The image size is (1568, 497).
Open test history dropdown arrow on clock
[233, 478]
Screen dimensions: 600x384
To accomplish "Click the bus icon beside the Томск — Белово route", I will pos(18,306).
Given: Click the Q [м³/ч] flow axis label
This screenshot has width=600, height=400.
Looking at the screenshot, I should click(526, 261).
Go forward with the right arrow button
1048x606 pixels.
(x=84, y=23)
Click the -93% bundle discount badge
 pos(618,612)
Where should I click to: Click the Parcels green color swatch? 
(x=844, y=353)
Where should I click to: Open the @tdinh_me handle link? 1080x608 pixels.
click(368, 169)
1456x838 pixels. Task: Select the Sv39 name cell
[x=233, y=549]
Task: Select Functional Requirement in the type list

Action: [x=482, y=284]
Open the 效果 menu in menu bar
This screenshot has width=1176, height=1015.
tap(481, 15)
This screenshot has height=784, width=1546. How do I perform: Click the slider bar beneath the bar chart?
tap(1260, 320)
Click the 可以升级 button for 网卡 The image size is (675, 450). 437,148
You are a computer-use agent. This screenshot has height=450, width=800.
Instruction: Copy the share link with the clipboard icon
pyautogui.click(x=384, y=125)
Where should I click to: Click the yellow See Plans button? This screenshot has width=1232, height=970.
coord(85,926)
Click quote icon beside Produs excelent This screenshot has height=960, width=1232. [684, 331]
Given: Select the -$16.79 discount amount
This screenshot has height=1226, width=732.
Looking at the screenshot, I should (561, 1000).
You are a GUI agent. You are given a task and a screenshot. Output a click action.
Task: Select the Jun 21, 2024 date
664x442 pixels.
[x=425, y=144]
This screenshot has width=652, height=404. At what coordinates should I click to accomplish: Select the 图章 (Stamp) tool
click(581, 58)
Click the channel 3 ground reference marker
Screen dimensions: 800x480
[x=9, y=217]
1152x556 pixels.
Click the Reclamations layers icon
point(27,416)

☆ ☆ ☆ ☆ ☆ ☆ ☆

## What to do
Write out every line in the data that holds the string "beside".

## Task solution
To accomplish "Click the bus icon beside the Томск — Белово route", I will pos(18,306).
Click quote icon beside Produs excelent This screenshot has height=960, width=1232. [684, 331]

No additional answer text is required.